たく

地の果てを行くのたくのレビュー・感想・評価

地の果てを行く(1935年製作の映画)
3.5
殺人を犯した男が外人部隊に入って地獄のような戦場に身を投じていく話で、若きジャン・ギャバンの我が身を顧みない男臭さがハマってた。彼のジュリアン・デュヴィヴィエ監督作出演は本作がおそらく最初で、このあと「我等の仲間」「望郷」などデュヴィヴィエ作品の常連になるんだね。アナベラのエキゾチックな風貌も印象的で、「巴里祭」と全く違うキャラにとても同一人物とは思えなかった。

パリで殺人を犯したジリエトが身を隠すためにバルセロナに潜伏し、やがてモロッコの外人部隊へ入隊する。ここでやけに慣れ慣れしいリュカにしつこく付きまとわれるのがうっとおしいんだけど、後半で彼の素性が明らかになるのが上手い筋書き。
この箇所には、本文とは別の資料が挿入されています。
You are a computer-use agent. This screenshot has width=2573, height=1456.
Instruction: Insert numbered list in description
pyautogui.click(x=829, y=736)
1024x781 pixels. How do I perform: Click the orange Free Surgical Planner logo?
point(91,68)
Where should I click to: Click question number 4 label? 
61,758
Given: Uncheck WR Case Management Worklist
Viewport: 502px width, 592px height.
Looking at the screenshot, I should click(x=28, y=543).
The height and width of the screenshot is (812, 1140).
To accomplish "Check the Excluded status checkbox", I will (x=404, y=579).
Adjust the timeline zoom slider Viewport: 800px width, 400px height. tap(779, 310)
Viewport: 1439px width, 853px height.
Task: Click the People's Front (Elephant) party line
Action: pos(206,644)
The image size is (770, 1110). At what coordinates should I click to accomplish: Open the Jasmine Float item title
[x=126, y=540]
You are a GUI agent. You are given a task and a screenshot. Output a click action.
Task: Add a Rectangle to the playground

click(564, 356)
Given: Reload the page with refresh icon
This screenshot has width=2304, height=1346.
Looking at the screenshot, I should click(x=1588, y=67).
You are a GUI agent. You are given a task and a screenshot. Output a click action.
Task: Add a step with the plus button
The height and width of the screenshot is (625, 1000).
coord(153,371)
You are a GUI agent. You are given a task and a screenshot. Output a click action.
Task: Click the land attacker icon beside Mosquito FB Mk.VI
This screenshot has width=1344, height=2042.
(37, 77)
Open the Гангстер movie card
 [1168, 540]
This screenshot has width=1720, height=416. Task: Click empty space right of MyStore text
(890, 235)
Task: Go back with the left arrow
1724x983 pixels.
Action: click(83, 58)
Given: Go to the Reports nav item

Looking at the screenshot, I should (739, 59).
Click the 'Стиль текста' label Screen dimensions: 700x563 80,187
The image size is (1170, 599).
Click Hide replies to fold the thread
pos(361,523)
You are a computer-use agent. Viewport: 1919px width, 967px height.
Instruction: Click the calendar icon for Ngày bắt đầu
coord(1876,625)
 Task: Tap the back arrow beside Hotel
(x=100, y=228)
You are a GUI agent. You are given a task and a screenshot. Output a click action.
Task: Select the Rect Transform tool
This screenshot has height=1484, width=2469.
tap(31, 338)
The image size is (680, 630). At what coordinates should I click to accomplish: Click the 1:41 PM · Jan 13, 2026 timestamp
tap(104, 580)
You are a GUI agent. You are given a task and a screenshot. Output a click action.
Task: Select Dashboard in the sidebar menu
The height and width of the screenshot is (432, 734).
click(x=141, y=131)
ここから更にジリエトが南の戦場に送られて原住民のアイシャと恋に落ち、リュカがまたジリエトを追いかけてきて、舞台がどんどん南に移って最後に地獄のような戦場へとたどり着くという、追い詰められた人間の宿命を見せられるような話になってたね。リュカが最後にジリエトに対する友情を見せるのがジーンときた。

1935年の作品ということもあるだろうけど銃撃シーンがかなりチープ。それに反して場面転換のエフェクト(トランシジョン)を多用したり、酒場の喧嘩のシーンで手持ちカメラ風にグラグラ揺らすなど工夫してるのが古い映画にしては実験的な演出だと思った。